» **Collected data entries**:
****

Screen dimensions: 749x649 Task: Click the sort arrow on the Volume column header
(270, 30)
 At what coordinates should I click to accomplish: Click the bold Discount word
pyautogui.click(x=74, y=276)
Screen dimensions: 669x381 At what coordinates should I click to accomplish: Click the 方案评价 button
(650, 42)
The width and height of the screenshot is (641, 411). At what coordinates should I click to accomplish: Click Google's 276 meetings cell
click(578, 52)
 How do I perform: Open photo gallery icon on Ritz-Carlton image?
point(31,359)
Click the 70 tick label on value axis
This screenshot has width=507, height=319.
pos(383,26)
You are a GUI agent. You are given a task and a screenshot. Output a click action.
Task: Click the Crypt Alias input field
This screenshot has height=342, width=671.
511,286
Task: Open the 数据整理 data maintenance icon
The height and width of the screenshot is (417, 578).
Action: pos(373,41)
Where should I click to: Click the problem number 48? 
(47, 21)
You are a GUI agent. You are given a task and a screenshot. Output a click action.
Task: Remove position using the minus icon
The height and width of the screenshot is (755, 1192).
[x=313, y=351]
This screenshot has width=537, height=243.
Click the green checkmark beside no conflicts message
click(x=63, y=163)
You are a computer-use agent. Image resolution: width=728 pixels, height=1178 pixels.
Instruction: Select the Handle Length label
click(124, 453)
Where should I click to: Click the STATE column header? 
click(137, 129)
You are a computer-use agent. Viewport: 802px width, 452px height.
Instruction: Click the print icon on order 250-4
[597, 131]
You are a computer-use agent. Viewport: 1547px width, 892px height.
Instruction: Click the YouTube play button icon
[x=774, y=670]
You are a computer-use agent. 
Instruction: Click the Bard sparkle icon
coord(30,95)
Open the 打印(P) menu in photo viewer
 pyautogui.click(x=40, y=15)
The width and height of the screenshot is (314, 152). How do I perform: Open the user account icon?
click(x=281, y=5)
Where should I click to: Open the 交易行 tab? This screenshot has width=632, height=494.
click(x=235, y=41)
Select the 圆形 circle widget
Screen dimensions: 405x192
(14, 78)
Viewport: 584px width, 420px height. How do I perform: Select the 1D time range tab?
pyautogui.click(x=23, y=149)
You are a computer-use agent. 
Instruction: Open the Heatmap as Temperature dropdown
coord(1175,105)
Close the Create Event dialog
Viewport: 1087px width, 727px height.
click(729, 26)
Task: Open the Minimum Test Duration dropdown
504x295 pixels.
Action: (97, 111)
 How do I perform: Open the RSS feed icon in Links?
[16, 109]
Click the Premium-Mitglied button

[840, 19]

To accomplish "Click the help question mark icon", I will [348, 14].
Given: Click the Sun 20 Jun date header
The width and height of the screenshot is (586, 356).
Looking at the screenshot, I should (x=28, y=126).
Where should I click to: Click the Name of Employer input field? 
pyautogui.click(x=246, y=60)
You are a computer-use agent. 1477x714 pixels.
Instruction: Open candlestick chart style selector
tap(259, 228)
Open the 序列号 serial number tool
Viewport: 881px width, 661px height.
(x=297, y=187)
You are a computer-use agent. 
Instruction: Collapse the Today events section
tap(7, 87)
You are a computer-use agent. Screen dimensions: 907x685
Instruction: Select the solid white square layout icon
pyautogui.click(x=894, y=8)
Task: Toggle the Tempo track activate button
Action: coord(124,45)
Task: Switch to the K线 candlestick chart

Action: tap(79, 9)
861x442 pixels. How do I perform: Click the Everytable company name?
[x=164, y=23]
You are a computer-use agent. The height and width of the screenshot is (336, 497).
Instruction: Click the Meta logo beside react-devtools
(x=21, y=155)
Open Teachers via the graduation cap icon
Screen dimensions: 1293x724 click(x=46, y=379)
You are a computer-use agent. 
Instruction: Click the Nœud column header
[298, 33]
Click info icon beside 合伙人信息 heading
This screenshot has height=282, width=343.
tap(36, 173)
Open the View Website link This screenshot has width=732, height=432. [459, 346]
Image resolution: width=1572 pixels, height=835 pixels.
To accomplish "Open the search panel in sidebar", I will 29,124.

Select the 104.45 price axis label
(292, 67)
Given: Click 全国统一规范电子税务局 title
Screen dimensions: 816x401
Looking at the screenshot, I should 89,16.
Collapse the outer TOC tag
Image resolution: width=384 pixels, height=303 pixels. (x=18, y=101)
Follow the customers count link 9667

****

» **Problem to solve**: Reproduce exactly the lines above from the line with "Viewport: 881px width, 661px height." to the line with "You are a computer-use agent. Screen", including both, and add nothing.

» **Solution for this problem**:
Viewport: 881px width, 661px height.
(x=297, y=187)
You are a computer-use agent. 
Instruction: Collapse the Today events section
tap(7, 87)
You are a computer-use agent. Screen dimensions: 907x685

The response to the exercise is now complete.